Extracted records

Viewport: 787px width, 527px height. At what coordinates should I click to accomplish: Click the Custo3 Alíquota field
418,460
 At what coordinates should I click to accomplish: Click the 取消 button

* * *

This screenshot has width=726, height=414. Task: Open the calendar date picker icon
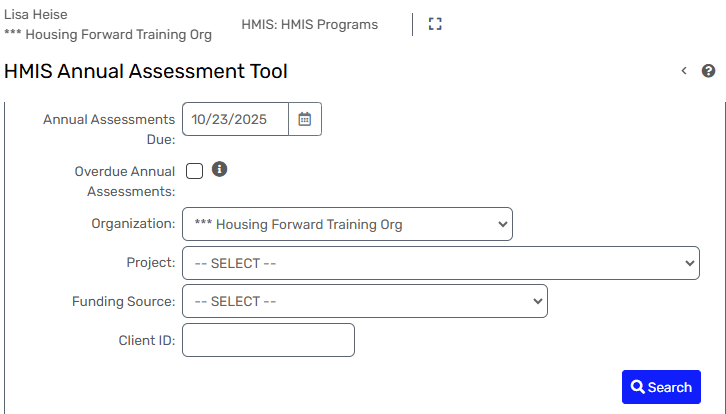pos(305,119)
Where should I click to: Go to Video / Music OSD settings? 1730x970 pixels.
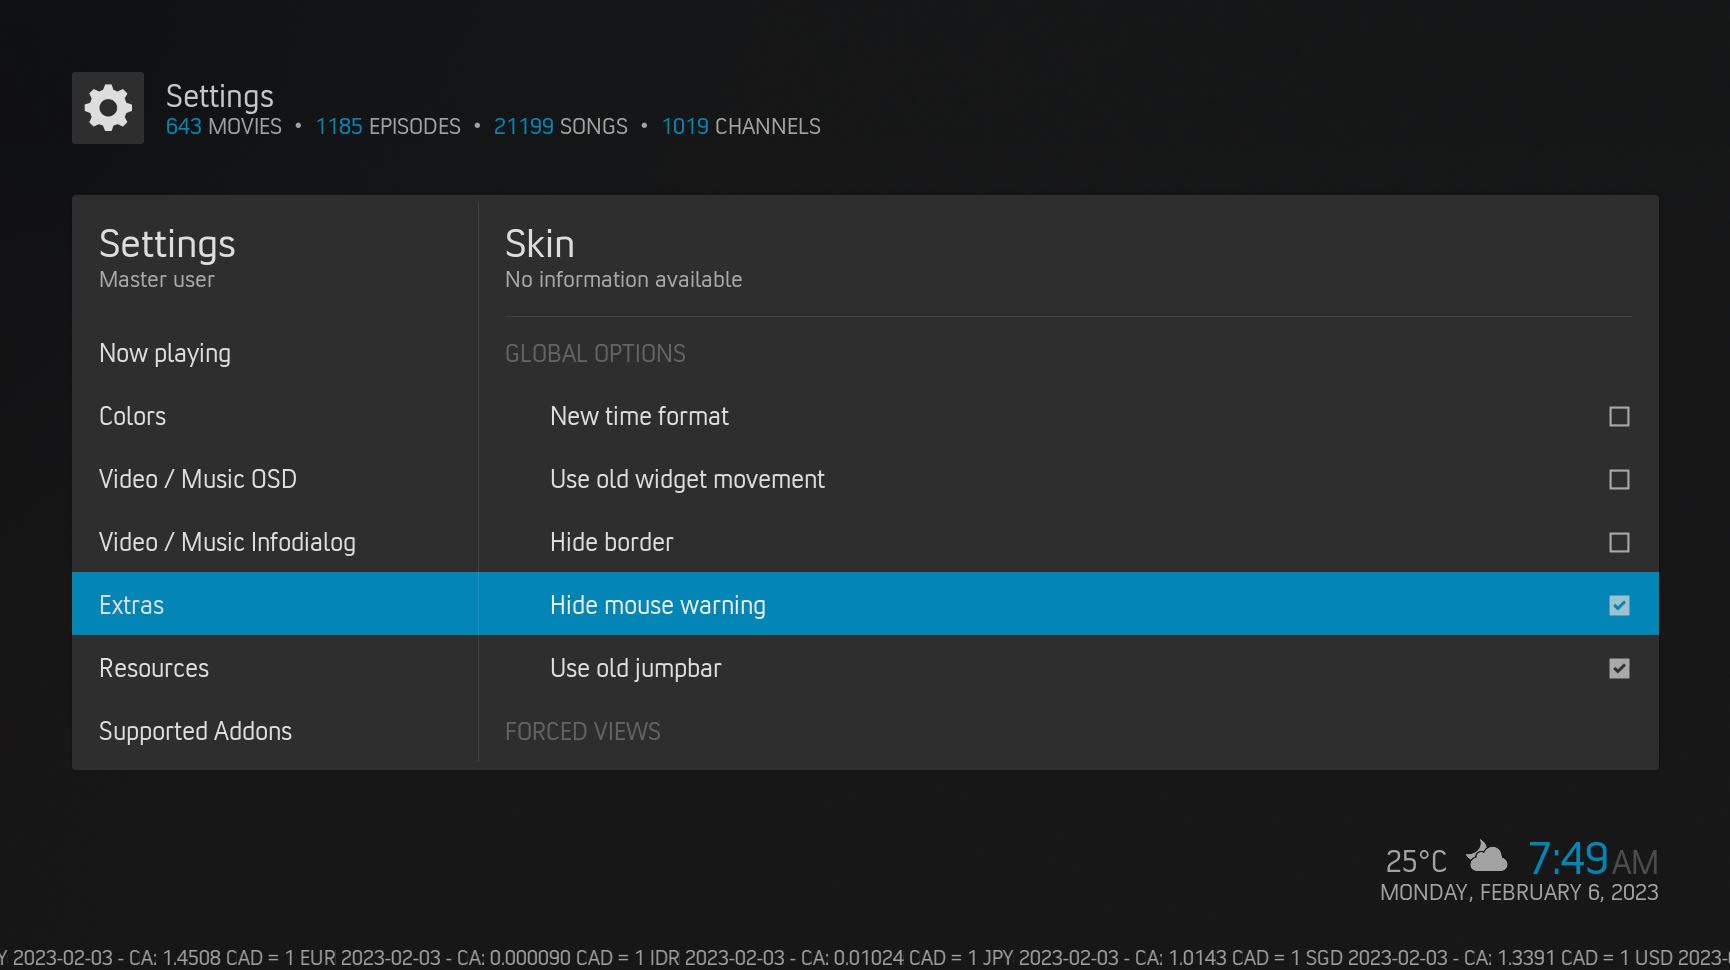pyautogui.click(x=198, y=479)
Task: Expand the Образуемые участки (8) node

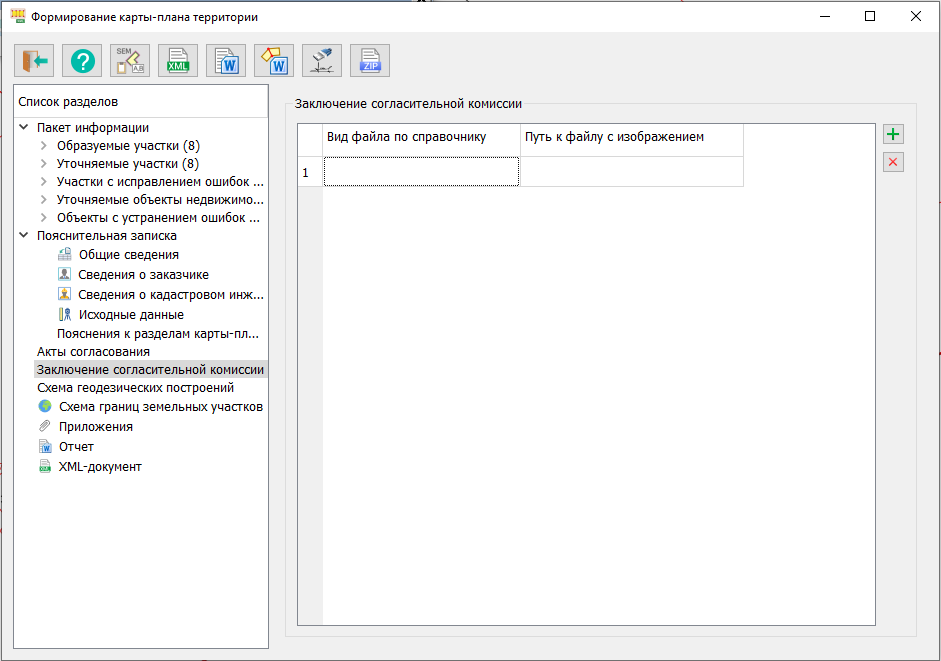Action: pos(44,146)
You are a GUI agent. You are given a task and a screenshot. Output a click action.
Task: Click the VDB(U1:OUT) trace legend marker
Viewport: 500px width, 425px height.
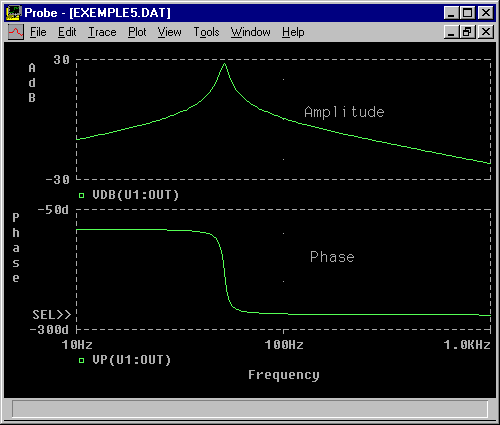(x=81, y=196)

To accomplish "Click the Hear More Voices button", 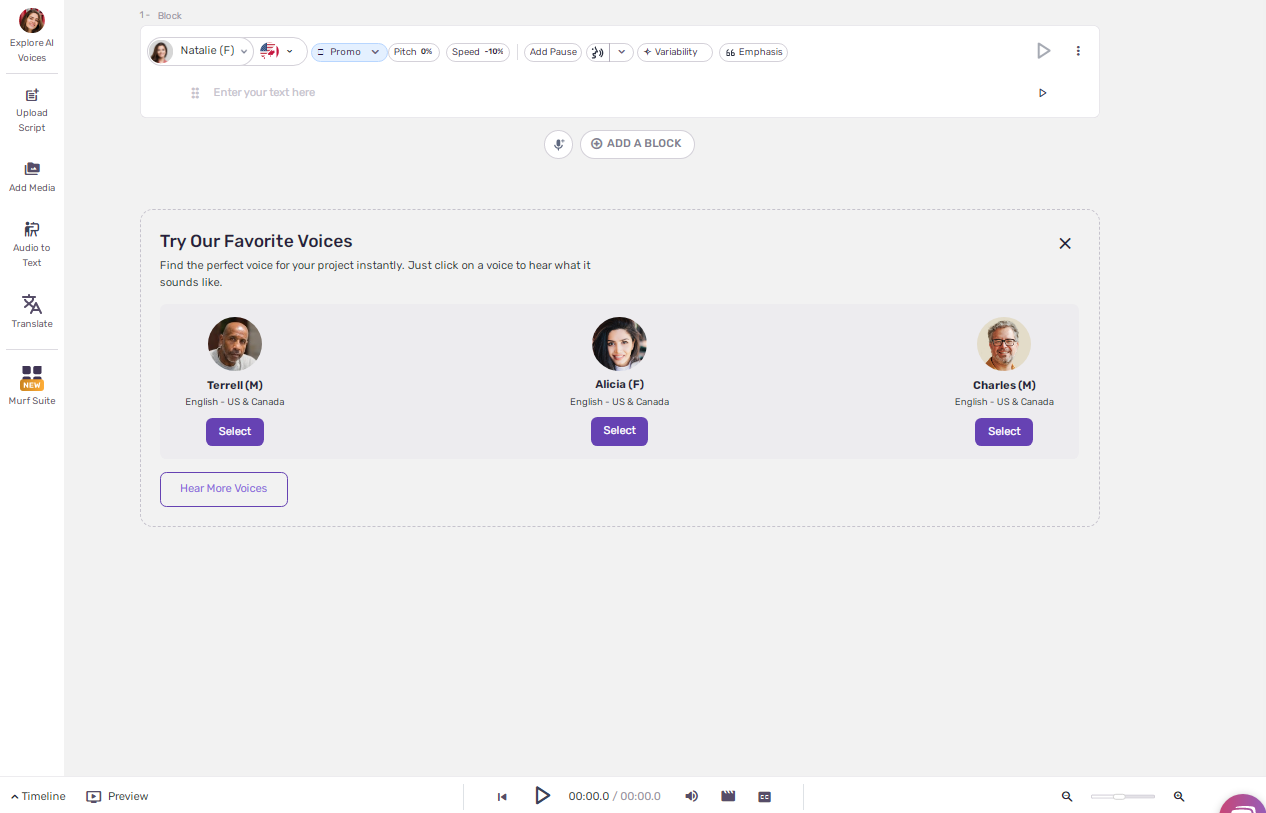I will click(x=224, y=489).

Work to be completed
Retype, in the same exact form, the lines of the material above from the line holding "Viewport: 787px width, 527px" through the line holding "At what coordinates should I click to accomplish: Click the 取消".

Task solution
Viewport: 787px width, 527px height. At what coordinates should I click to accomplish: Click the Custo3 Alíquota field
418,460
 At what coordinates should I click to accomplish: Click the 取消 button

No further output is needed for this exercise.